April 26, 2024

A Philanthropy Reboot in Silicon Valley

LAURA ARRILLAGA and Marc Andreessen are practically a royal couple around here. But when they met, on a New Year’s Eve date in 2005, Ms. Arrillaga didn’t care that Mr. Andreessen had made a fortune in Silicon Valley.

She cared whether he was giving money away. “One of the first questions I asked him on the night we met was what he was doing philanthropically,” she recalled.

Not your usual flirtation, but also not your usual romance. She is the daughter of a real estate billionaire and ended up marrying an almost-billionaire: Mr. Andreessen, co-founder of Netscape.

Yet the question she posed that evening still resonates. She is encouraging tech titans like her husband to become as famous for giving money as they are for making it.
········
Work instructions:
1. In the article on Silicon Valley philanthropy, on what occasion did Laura Arrillaga and Marc Andreessen meet?
2. From the Silicon Valley philanthropy article, echo back word for word the part that opens with the words containing "April 26, 2024" and closes with "in Silicon Valley.".

Supplied material:
········
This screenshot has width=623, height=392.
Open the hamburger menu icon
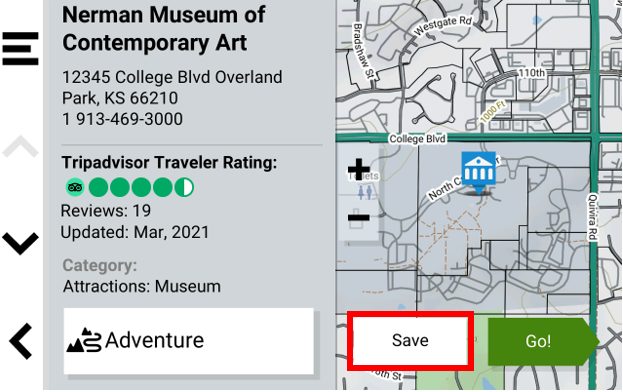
········
Results in order:
1. On a New Year's Eve date in 2005.

2.
April 26, 2024

A Philanthropy Reboot in Silicon Valley

LAURA ARRILLAGA and Marc Andreessen are practically a royal couple around here. But when they met, on a New Year’s Eve date in 2005, Ms. Arrillaga didn’t care that Mr. Andreessen had made a fortune in Silicon Valley.